→ Task
Copy the material below verbatim, from the line containing "At what coordinates should I click to accomplish: Click the dot" through the line containing "will [x=72, y=423].", and output only those lines.

[Item-finding records]
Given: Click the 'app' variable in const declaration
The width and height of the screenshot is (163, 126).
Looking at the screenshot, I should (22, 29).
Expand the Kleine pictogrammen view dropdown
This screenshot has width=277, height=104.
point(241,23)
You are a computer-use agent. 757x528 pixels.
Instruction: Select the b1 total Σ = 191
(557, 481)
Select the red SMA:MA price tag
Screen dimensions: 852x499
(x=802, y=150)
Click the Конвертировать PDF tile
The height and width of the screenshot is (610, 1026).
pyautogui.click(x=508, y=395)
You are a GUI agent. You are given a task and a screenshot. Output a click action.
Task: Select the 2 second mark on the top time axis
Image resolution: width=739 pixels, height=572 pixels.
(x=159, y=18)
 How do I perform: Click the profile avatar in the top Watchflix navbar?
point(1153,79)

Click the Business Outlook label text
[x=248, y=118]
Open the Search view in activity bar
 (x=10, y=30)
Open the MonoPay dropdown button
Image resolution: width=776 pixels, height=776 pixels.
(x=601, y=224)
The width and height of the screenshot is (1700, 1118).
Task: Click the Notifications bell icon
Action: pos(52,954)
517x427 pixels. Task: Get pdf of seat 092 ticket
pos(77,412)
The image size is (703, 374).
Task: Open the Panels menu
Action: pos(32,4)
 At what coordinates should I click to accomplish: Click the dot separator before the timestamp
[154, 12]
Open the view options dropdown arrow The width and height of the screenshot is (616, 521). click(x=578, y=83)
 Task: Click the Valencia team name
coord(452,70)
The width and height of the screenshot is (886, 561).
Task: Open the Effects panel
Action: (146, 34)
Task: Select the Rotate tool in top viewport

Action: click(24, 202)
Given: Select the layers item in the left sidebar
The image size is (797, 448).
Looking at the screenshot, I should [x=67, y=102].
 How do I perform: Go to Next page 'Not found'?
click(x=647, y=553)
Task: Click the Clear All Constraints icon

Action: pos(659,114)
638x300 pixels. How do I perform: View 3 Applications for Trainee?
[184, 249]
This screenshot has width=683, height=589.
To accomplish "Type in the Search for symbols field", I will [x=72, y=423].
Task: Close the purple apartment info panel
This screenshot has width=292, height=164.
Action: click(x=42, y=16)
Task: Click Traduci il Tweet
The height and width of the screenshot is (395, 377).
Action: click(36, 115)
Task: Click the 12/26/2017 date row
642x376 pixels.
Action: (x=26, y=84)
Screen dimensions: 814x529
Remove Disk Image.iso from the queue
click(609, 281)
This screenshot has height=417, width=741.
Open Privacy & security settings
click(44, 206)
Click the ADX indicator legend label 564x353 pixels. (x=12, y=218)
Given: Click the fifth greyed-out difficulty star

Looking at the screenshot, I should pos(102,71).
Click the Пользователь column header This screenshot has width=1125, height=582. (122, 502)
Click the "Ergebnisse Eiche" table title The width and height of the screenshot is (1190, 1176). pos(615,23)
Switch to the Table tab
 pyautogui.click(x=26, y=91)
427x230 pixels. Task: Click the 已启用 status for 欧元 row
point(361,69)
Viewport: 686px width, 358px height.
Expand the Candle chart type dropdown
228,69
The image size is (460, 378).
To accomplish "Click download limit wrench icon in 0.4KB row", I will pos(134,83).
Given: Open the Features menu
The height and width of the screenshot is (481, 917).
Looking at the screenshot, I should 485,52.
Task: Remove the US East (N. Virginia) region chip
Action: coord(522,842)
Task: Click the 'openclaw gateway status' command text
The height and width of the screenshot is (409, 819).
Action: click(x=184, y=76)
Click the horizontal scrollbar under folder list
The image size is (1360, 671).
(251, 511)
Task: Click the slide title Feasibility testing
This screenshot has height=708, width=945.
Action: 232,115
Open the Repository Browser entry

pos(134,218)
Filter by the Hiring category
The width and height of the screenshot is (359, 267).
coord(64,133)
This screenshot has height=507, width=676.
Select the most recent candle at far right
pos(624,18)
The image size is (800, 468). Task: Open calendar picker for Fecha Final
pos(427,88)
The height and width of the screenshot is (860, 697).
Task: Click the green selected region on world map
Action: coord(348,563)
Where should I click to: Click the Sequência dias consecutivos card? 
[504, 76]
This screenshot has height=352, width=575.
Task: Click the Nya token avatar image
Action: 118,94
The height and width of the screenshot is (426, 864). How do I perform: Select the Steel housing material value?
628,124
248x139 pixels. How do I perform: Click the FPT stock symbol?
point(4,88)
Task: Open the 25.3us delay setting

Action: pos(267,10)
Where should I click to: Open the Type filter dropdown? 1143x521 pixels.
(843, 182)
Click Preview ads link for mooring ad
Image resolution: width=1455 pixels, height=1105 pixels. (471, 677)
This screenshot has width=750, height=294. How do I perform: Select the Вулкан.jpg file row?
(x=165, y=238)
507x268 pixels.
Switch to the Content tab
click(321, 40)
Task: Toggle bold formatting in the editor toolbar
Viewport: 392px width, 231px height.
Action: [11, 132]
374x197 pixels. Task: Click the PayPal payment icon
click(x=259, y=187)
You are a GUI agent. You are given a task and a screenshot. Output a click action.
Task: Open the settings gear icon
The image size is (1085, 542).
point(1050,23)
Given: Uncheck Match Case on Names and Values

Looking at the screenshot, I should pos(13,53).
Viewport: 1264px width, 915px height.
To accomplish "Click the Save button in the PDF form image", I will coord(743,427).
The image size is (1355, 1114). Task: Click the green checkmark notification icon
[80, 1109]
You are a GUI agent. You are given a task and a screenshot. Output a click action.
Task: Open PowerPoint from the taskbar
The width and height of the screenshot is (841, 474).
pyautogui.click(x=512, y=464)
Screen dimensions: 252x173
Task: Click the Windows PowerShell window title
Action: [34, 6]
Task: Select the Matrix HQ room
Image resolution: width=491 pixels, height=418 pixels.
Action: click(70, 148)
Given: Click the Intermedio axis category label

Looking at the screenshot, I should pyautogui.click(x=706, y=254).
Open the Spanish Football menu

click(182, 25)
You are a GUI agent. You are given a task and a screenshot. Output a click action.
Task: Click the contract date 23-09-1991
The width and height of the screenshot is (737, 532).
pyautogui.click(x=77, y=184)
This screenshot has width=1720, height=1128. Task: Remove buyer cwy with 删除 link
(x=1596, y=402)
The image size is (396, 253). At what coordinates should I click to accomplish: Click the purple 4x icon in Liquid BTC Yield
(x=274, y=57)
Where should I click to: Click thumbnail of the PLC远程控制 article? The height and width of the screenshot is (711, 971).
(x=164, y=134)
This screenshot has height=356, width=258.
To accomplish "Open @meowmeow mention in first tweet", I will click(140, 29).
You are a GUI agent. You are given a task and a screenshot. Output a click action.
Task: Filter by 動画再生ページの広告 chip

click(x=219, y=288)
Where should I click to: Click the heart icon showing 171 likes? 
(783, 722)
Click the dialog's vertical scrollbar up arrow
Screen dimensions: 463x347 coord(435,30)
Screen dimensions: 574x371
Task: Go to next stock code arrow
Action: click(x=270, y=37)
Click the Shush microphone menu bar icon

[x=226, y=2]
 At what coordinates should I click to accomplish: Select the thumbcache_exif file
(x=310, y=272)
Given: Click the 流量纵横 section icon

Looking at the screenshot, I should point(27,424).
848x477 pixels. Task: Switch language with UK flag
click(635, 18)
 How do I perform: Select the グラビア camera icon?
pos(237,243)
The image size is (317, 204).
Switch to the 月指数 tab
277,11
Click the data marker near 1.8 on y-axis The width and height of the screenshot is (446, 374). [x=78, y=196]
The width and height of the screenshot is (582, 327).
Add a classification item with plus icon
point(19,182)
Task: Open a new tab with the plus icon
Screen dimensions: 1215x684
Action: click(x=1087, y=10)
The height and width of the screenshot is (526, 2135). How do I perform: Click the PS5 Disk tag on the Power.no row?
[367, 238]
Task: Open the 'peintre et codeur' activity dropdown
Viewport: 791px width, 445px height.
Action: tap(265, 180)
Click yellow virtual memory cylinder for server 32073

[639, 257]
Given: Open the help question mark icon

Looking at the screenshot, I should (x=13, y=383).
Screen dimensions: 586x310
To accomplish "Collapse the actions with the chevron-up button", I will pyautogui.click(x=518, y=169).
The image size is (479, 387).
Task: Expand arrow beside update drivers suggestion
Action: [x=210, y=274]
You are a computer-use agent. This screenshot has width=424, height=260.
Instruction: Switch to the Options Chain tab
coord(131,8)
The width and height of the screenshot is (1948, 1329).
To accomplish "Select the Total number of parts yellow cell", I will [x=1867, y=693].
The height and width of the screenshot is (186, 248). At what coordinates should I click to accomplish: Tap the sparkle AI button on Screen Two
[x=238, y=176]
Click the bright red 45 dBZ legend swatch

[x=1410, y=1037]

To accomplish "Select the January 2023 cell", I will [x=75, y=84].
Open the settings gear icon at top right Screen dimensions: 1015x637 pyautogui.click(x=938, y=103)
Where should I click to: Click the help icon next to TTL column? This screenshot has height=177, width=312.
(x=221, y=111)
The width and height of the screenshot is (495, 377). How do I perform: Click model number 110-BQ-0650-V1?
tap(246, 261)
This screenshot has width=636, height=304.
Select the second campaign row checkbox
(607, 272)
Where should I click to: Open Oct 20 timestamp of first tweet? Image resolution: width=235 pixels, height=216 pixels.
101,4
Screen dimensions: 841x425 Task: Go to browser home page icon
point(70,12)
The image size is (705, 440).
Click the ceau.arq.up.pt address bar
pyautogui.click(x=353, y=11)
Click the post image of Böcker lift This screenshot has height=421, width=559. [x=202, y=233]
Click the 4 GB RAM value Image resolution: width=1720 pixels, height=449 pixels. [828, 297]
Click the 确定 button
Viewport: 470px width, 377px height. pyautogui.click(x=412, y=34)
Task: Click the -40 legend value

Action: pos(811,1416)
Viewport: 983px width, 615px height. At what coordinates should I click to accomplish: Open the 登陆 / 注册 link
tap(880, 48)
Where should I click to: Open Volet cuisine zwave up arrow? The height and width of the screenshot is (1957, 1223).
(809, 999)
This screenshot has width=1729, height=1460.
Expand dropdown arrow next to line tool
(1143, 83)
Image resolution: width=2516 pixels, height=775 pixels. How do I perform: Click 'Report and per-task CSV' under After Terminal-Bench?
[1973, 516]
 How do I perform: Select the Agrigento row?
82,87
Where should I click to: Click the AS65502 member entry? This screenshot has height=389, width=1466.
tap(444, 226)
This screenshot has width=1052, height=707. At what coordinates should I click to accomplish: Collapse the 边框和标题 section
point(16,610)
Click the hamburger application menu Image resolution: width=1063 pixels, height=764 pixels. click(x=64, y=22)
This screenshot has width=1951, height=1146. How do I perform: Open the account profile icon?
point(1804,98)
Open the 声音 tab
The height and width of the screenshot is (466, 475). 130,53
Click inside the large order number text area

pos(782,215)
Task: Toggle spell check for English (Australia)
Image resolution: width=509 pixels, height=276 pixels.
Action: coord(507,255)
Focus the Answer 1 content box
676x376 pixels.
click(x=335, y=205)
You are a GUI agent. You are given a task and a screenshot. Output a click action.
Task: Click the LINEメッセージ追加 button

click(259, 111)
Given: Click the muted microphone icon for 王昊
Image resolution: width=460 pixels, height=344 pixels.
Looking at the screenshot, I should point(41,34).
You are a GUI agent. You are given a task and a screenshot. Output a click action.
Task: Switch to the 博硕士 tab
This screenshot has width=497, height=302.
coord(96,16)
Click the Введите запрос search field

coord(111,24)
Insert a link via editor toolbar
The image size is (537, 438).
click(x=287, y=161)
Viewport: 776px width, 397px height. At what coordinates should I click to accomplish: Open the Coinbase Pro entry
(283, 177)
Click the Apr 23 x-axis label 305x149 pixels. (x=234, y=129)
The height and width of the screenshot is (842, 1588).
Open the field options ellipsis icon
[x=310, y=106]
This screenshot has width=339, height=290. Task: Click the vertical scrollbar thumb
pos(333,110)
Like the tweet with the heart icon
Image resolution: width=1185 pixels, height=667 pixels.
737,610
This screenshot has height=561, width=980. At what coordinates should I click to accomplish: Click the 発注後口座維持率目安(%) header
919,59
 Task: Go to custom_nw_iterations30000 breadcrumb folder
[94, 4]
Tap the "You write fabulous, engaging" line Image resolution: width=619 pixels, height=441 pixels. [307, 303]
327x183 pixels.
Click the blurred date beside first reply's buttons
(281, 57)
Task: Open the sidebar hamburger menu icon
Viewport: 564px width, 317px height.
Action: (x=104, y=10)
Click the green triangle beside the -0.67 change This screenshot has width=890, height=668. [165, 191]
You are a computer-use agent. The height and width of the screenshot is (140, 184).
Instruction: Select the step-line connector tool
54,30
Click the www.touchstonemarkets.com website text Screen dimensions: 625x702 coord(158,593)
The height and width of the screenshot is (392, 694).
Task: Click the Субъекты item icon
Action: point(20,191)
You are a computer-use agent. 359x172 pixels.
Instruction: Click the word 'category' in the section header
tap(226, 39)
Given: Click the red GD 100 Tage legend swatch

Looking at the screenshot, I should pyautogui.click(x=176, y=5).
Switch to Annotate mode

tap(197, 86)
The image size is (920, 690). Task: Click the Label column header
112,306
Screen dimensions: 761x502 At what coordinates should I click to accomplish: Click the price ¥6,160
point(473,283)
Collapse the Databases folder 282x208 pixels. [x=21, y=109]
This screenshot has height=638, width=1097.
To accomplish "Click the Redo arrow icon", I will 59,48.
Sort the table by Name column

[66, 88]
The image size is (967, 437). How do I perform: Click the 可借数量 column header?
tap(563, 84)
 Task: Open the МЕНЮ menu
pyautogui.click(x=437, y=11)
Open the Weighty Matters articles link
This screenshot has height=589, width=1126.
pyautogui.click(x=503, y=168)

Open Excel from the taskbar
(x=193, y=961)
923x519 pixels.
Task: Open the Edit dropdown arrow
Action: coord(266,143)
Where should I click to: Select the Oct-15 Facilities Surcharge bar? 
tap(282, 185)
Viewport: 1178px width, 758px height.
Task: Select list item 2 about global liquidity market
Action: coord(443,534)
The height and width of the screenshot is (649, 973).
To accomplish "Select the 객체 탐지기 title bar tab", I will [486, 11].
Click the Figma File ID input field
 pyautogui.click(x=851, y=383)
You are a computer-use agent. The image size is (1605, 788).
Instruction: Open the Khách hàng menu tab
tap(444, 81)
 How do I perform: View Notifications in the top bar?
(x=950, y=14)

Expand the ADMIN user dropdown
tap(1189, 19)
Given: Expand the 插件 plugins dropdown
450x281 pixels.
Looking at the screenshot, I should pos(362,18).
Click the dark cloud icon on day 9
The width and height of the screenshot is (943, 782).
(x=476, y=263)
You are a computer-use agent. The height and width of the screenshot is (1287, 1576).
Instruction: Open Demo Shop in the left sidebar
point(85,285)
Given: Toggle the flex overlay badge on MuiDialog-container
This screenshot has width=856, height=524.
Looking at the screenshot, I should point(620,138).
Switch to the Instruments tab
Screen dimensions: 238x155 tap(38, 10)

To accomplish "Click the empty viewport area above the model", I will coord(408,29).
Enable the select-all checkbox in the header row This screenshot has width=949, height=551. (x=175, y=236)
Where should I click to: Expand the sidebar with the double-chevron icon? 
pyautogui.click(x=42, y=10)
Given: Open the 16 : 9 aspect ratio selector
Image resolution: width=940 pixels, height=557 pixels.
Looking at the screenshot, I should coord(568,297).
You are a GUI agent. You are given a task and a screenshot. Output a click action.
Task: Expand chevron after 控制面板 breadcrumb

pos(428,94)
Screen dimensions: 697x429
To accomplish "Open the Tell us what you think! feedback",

→ Task answer
 At what coordinates should I click to accomplish: Click the dot separator before the timestamp
[154, 12]
Open the view options dropdown arrow The width and height of the screenshot is (616, 521). click(x=578, y=83)
 Task: Click the Valencia team name
coord(452,70)
The width and height of the screenshot is (886, 561).
Task: Open the Effects panel
Action: (146, 34)
Task: Select the Rotate tool in top viewport

Action: click(24, 202)
Given: Select the layers item in the left sidebar
The image size is (797, 448).
Looking at the screenshot, I should [x=67, y=102].
 How do I perform: Go to Next page 'Not found'?
click(x=647, y=553)
Task: Click the Clear All Constraints icon

Action: pos(659,114)
638x300 pixels. How do I perform: View 3 Applications for Trainee?
[184, 249]
This screenshot has width=683, height=589.
To accomplish "Type in the Search for symbols field", I will [x=72, y=423].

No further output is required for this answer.